Collected data entries
☆ ☆ ☆ ☆
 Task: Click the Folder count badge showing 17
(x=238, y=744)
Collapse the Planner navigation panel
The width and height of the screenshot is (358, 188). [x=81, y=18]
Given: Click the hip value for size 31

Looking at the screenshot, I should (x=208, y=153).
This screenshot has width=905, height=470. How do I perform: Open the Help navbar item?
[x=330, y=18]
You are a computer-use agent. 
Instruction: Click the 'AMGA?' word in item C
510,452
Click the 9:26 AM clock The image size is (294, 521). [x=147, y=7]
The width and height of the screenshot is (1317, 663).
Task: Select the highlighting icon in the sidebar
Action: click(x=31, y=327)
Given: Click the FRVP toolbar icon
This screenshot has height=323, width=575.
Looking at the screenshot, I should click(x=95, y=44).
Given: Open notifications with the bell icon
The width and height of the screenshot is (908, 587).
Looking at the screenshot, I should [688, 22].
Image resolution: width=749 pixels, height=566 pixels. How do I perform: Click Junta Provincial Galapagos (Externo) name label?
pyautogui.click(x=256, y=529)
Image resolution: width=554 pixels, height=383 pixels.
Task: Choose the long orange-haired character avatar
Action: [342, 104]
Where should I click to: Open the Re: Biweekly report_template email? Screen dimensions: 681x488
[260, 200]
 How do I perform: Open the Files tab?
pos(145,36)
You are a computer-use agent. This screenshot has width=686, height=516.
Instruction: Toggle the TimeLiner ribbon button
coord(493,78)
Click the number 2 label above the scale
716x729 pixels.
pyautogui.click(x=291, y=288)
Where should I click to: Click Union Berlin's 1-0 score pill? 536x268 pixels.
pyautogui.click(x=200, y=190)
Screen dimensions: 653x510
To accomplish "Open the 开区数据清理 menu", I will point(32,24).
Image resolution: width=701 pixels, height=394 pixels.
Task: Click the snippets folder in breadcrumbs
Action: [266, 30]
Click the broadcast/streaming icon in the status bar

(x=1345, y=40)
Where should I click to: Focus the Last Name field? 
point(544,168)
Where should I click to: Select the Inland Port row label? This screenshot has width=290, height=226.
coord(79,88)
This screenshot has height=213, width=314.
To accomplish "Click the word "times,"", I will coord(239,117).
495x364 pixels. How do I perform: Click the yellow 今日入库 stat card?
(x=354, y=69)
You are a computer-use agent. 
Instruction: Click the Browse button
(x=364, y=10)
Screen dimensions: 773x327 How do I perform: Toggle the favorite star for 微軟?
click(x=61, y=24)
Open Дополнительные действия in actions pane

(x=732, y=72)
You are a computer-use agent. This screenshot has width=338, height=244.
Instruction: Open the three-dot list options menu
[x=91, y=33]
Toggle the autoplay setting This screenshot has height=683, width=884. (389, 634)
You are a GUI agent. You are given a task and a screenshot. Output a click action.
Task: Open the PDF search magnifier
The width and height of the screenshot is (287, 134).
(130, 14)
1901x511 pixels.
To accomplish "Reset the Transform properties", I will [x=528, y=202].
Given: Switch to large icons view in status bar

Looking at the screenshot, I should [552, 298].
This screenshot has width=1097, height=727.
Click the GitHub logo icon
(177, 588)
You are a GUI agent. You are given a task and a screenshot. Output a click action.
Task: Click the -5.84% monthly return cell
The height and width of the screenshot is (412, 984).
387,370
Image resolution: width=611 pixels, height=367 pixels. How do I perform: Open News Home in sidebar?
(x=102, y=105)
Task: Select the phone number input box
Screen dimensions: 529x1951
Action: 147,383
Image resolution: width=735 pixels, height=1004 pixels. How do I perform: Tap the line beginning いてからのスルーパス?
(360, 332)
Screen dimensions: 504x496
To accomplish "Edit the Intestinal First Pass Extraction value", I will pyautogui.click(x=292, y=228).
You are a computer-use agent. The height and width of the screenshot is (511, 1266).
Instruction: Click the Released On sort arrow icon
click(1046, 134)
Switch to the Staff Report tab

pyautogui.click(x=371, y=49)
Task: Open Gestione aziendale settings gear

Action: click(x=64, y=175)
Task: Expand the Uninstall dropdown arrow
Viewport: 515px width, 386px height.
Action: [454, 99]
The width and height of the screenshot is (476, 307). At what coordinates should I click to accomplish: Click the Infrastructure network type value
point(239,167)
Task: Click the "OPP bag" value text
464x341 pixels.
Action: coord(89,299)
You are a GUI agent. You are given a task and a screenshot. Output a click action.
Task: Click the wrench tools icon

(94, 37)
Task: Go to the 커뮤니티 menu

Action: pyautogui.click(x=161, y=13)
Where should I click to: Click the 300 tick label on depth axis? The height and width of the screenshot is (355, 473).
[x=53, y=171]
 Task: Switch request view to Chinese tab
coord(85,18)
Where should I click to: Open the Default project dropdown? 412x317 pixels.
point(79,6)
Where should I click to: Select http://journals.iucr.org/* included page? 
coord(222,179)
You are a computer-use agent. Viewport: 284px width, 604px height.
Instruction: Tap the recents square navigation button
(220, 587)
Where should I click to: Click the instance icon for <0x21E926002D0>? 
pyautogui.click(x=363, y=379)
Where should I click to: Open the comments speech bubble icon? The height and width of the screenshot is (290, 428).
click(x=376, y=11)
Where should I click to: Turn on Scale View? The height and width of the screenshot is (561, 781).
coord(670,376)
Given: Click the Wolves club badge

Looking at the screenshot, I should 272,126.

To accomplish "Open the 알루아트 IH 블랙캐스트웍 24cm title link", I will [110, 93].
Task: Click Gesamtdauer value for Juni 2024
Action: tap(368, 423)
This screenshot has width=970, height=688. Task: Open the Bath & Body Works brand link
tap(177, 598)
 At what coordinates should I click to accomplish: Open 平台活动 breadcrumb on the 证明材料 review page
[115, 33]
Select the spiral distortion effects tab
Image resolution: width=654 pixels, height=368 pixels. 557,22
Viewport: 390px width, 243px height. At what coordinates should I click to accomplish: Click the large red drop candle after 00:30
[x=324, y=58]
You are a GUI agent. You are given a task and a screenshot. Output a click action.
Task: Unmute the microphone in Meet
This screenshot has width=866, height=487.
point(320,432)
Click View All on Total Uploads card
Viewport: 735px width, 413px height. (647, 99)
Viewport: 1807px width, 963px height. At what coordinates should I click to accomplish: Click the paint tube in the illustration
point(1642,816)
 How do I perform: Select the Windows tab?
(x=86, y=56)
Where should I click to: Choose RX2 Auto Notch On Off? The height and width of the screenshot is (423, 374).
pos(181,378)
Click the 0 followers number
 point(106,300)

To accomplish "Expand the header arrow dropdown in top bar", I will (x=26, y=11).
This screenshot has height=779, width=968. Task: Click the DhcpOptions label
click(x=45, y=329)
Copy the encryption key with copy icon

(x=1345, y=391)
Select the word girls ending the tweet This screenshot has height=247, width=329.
☆ ☆ ☆ ☆
### Aim of the exercise
Your task is to transcribe the line containing "Click the 0 followers number" and every line after it, through the last line of the data, exactly as written and with nothing more.

### Response area
Click the 0 followers number
 point(106,300)

To accomplish "Expand the header arrow dropdown in top bar", I will (x=26, y=11).
This screenshot has height=779, width=968. Task: Click the DhcpOptions label
click(x=45, y=329)
Copy the encryption key with copy icon

(x=1345, y=391)
Select the word girls ending the tweet This screenshot has height=247, width=329.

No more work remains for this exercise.